2008-02-21 Thread Hadrian Baron
Alas, more and more reasons to push to go to 6.5.1.

Thanks for the input guys.

- Hadrian

From: Curtis Preston [mailto:[EMAIL PROTECTED]
Sent: Thursday, February 21, 2008 9:45 AM
To: Ed Wilts; Hadrian Baron
Cc: veritas-bu@mailman.eng.auburn.edu
Subject: RE: [Veritas-bu] Is BMR worth it / How long does it really save you?

I couldn't agree with Ed more.  In addition, I BELIEVE under the new pricing 
model, BMR is included in the base product.

---
W. Curtis Preston
Backup Blog @ www.backupcentral.comhttp://www.backupcentral.com
VP Data Protection, GlassHouse Technologies

From: [EMAIL PROTECTED] [mailto:[EMAIL PROTECTED] On Behalf Of Ed Wilts
Sent: Wednesday, February 20, 2008 4:47 PM
To: Hadrian Baron
Cc: veritas-bu@mailman.eng.auburn.edu
Subject: Re: [Veritas-bu] Is BMR worth it / How long does it really save you?

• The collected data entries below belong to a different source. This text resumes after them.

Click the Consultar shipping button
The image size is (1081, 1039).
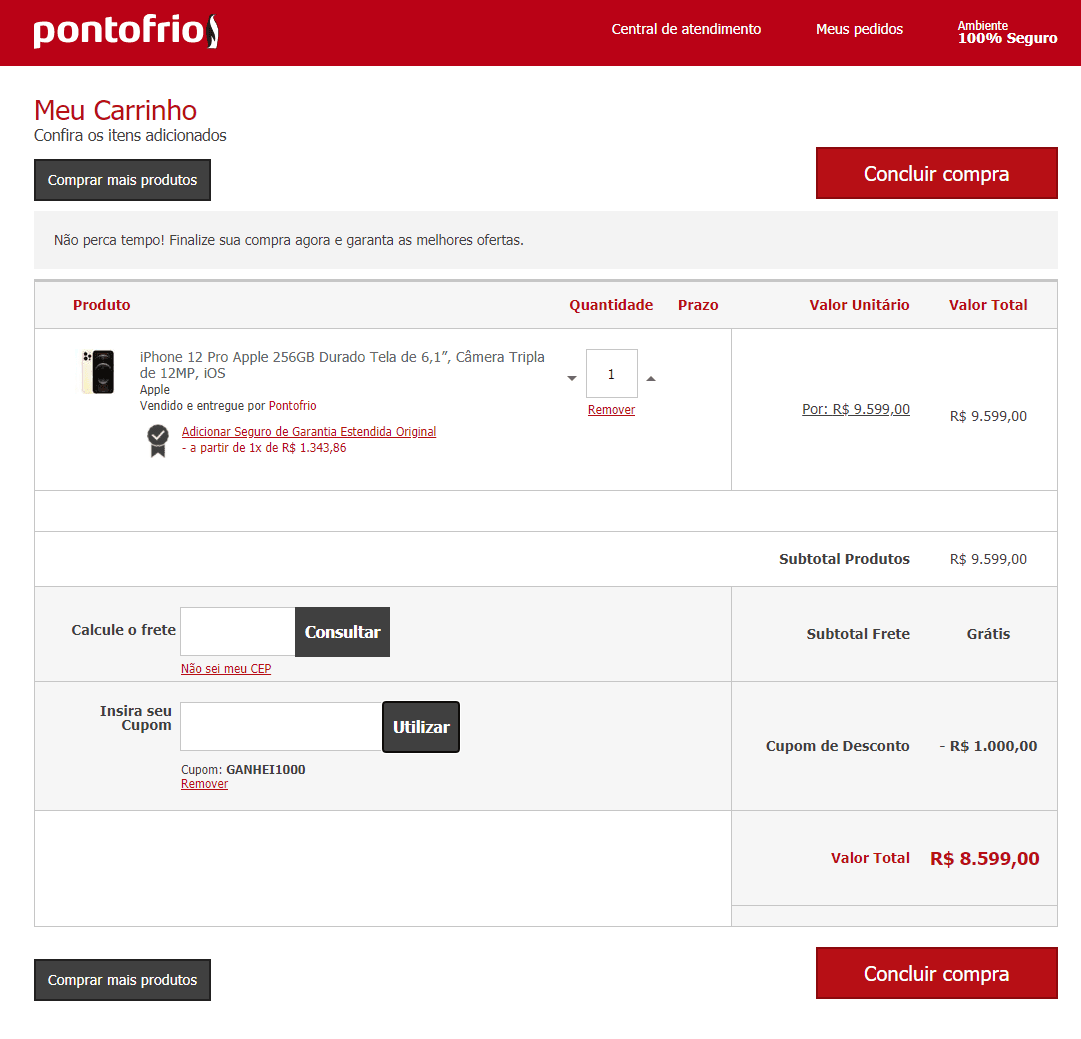pos(342,632)
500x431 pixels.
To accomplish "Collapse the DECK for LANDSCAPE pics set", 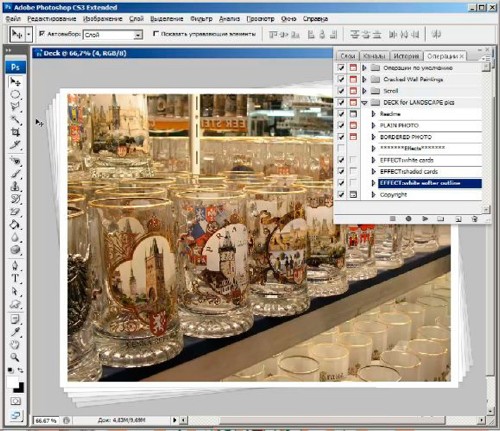I will pos(364,103).
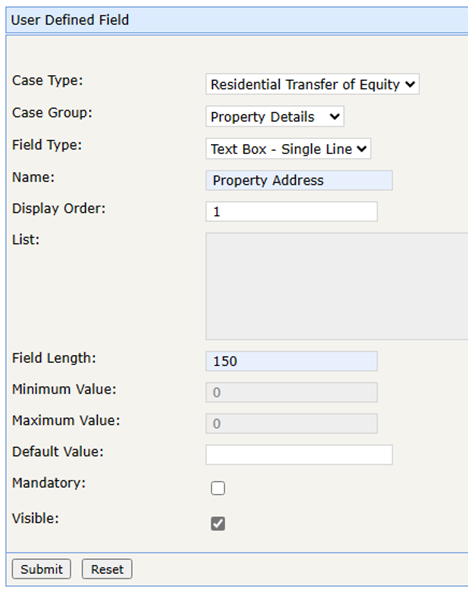
Task: Focus the Name field with Property Address
Action: coord(299,180)
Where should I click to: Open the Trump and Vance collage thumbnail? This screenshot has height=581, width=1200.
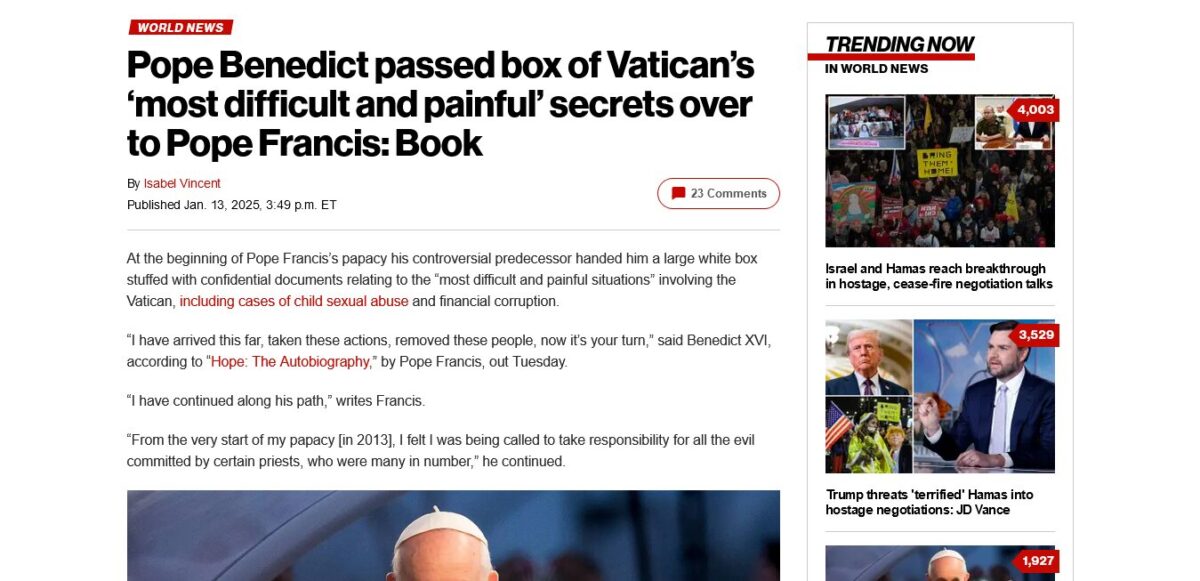tap(939, 396)
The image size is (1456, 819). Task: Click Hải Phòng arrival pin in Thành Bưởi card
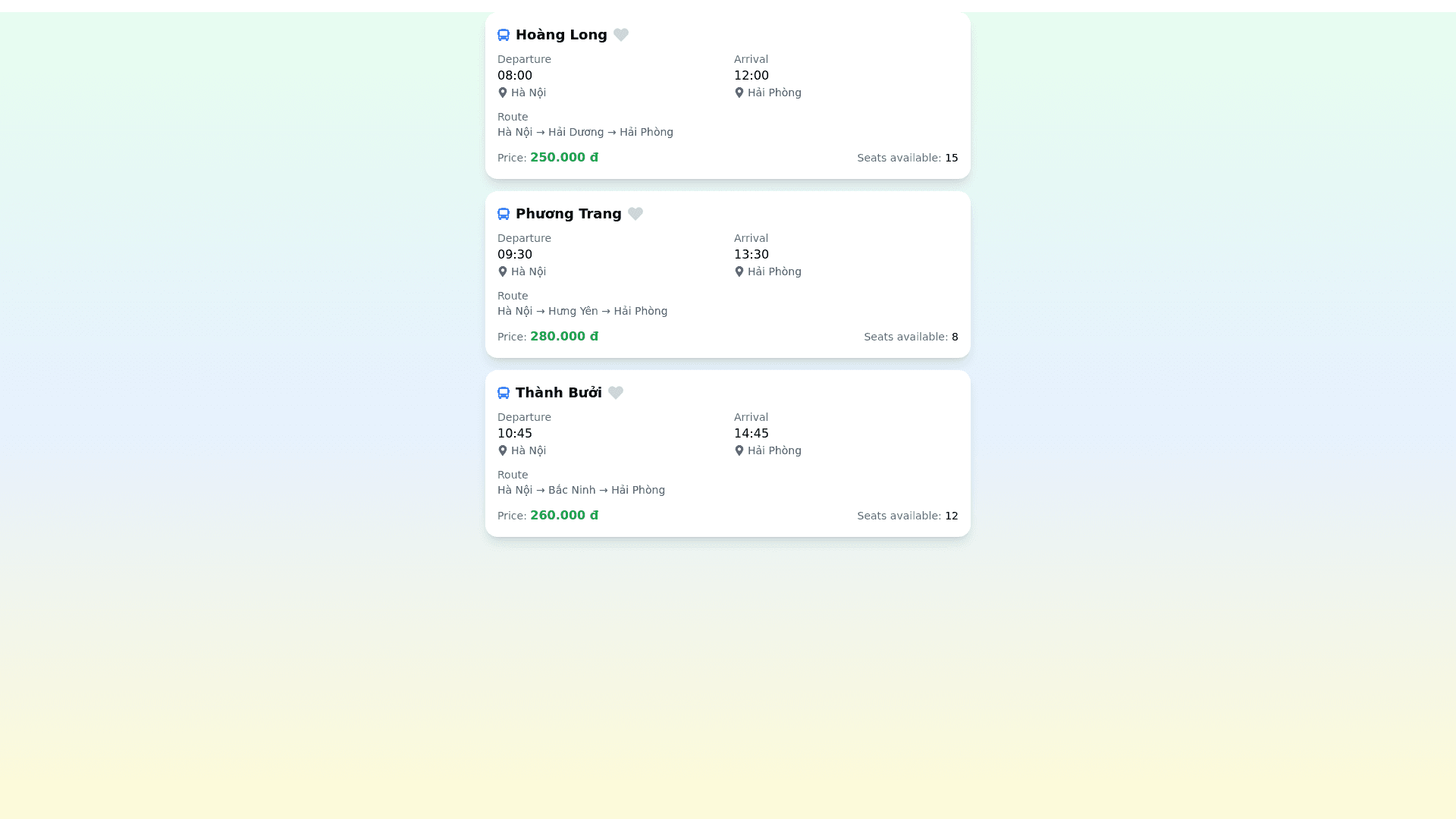click(739, 450)
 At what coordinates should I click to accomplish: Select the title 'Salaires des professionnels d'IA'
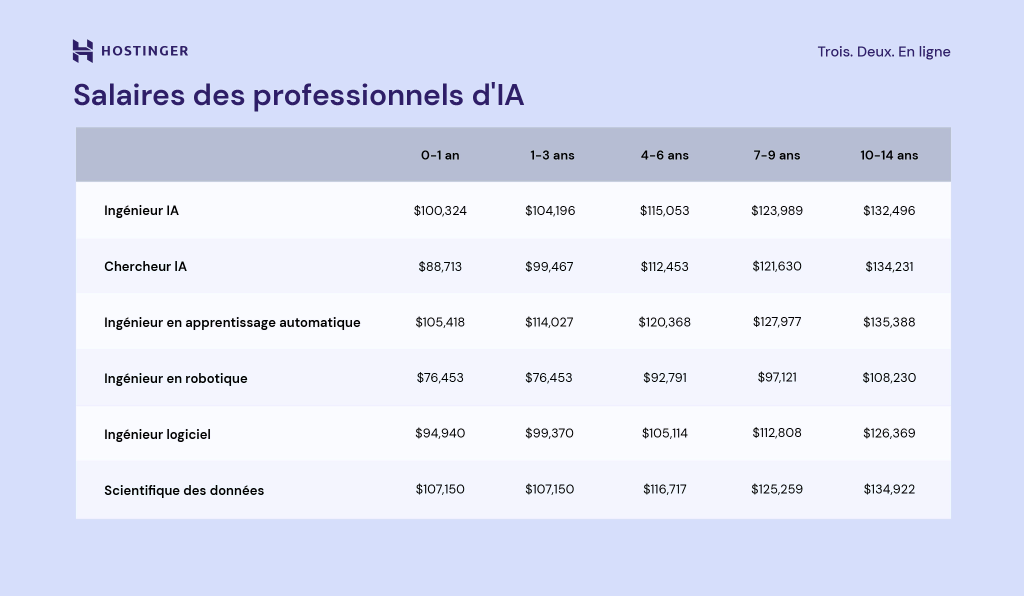tap(298, 95)
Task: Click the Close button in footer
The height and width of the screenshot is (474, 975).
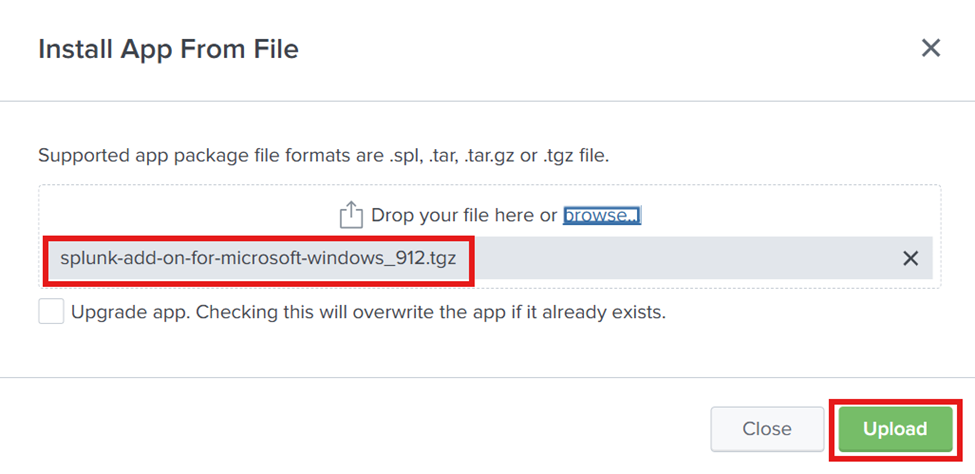Action: [767, 429]
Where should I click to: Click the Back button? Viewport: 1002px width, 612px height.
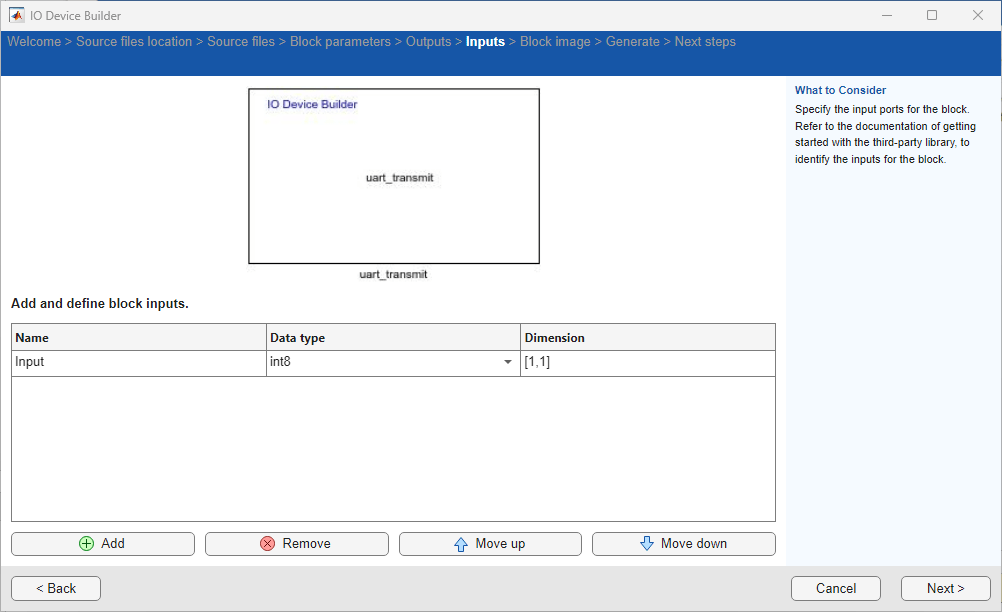(55, 588)
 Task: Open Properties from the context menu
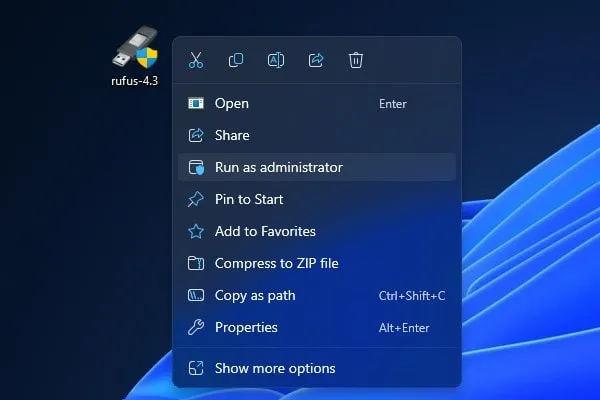[x=246, y=327]
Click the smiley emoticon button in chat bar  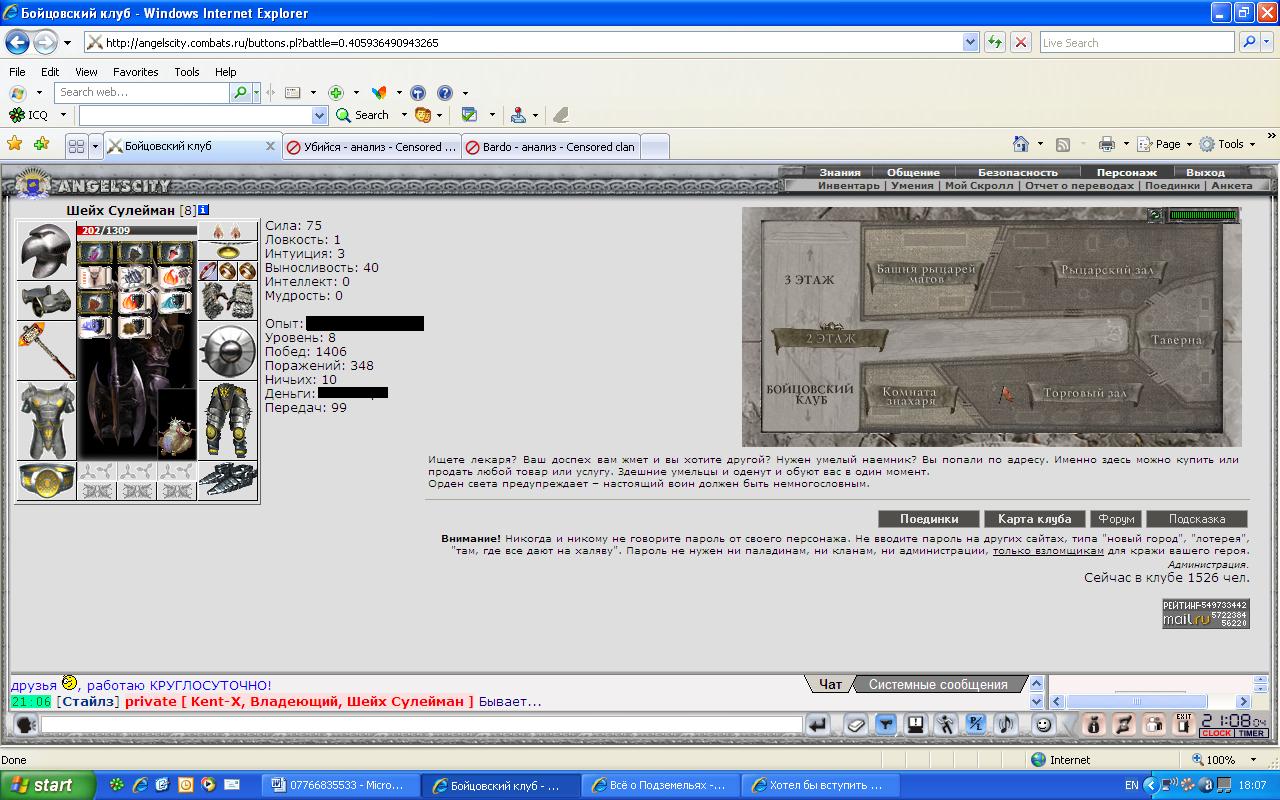tap(1043, 725)
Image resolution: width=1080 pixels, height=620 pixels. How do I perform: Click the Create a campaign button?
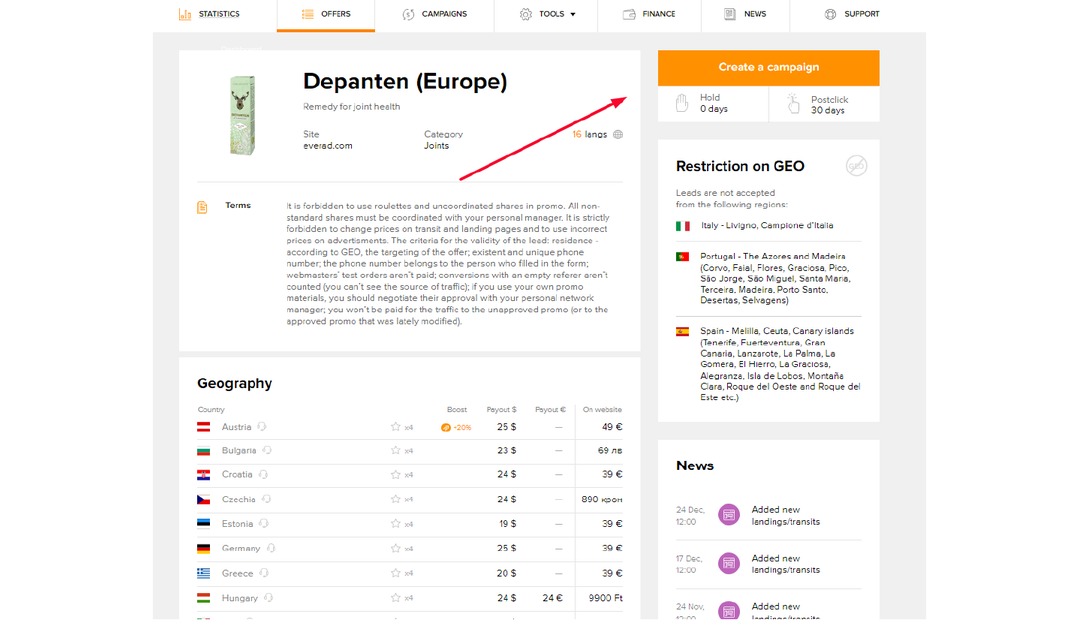(x=768, y=67)

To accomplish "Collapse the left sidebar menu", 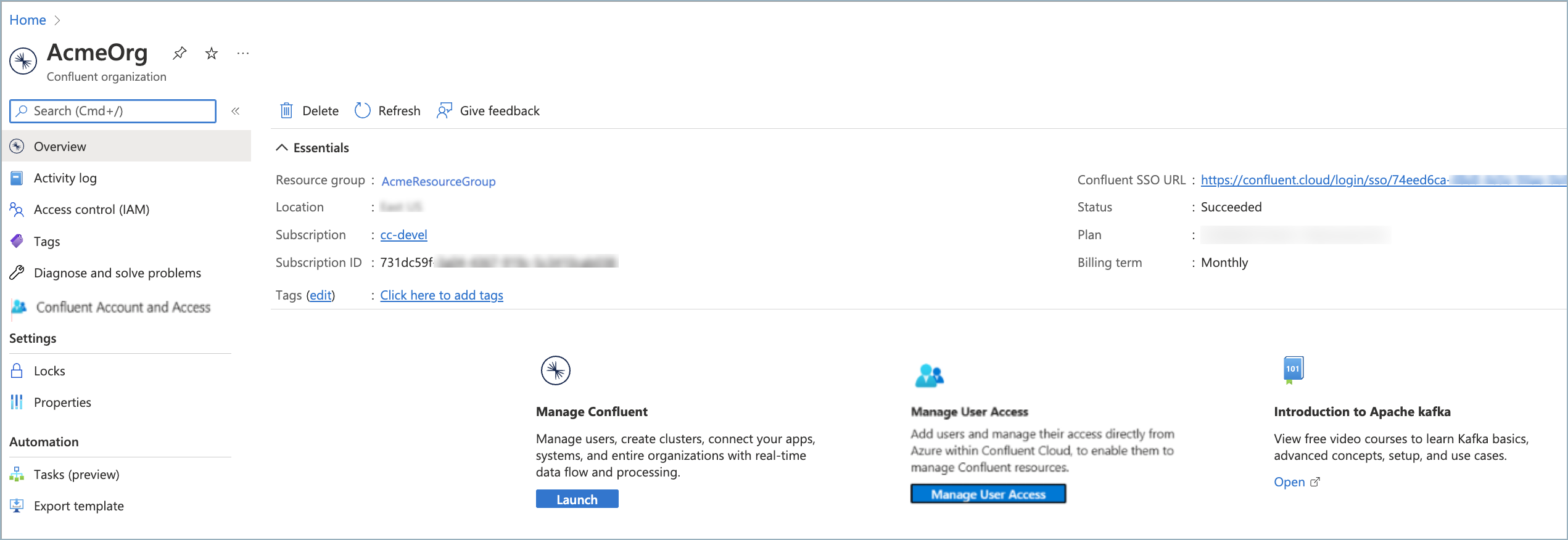I will coord(235,111).
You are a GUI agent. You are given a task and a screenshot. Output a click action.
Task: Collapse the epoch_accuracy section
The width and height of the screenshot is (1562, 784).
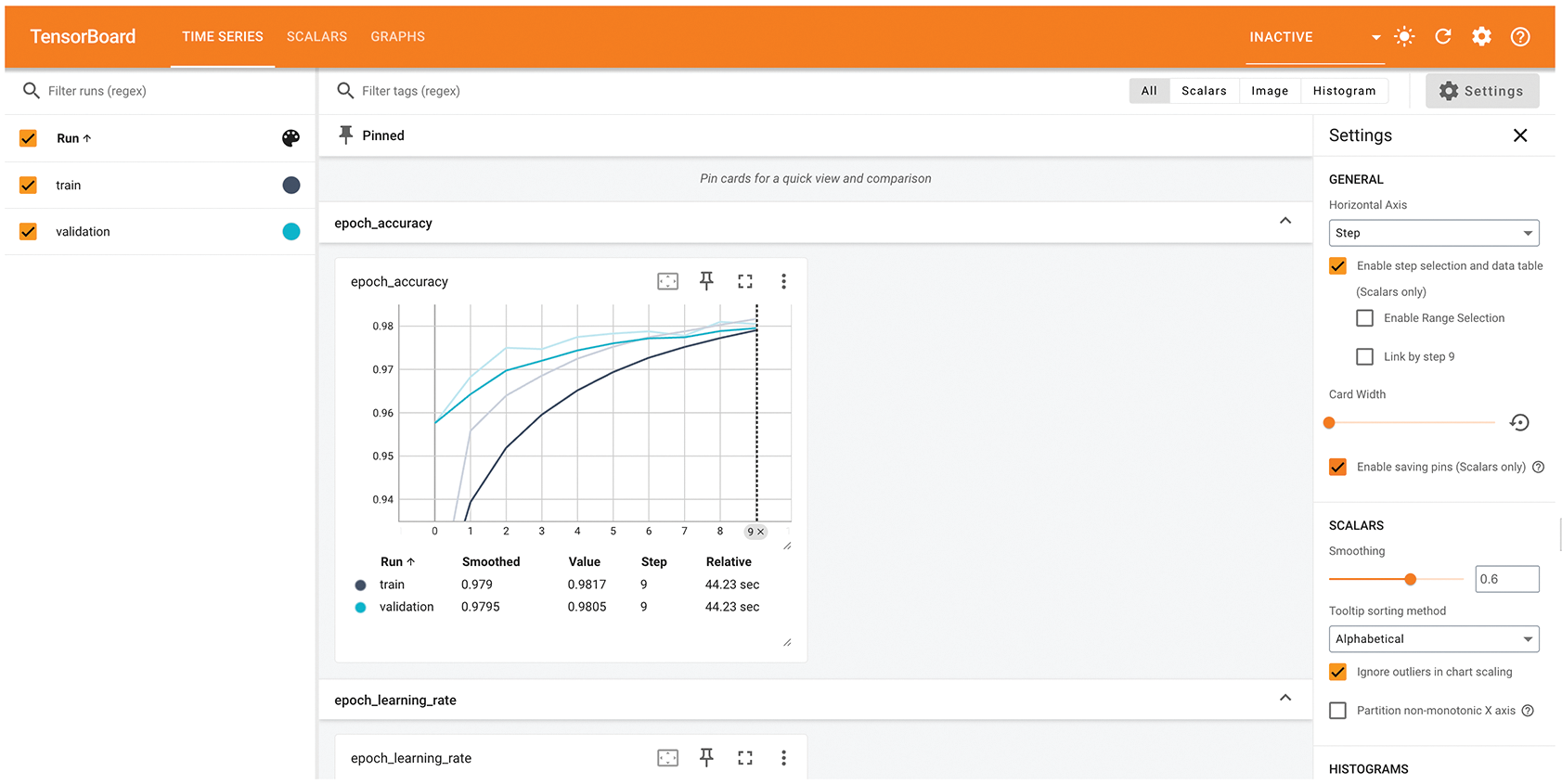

On Wed, Feb 20, 2008 at 4:11 PM, Hadrian Baron [EMAIL PROTECTED]mailto:[EMAIL 
PROTECTED] wrote:
Does BMR really speed up recovery significantly?  Reading through  the 
documentation it seems that between the multiple reboots, reinstalling windows, 
restoring the data files, reformat time, it seems like it doesn't save much 
time over a typical restore (manually reformat the system, load nic drivers + 
Netbackup, and kick off restore).

Disclaimer:  I've seen the demos but we don't have it running yet.  I know the 
theory though.

I've seen a full system restore from bare metal in 20 minutes.  Our Windows 
admins take a day or 2 to rebuild a server...and even then, they don't always 
get it right.

One of the key things to consider, though, is how important it is to get the 
server back to the exact same configuration it was before it died.  If it's 
important, and it probably should be, BMR is far more critical than a simple 
re-install.  Don't forget that not only do you have to re-install Windows, 
you'd have to apply all of the identical server paks you had on the system to 
begin within, all of the exact same versions and patches to the applications, 
identical drivers, identical registry settings, local user configurations, 
share configurations, and only then can you worry about the application data.  
If you try the rebuild approach, the odds are almost 100% that what you end up 
with will not be the same as what you started with.  One missed setting and 
your application could crash, fail, or corrupt data.  You may not even 
partition the drives the same as what you had.
   .../Ed

--
Ed Wilts, Mounds View, MN, USA
mailto:[EMAIL PROTECTED]mailto:[EMAIL PROTECTED]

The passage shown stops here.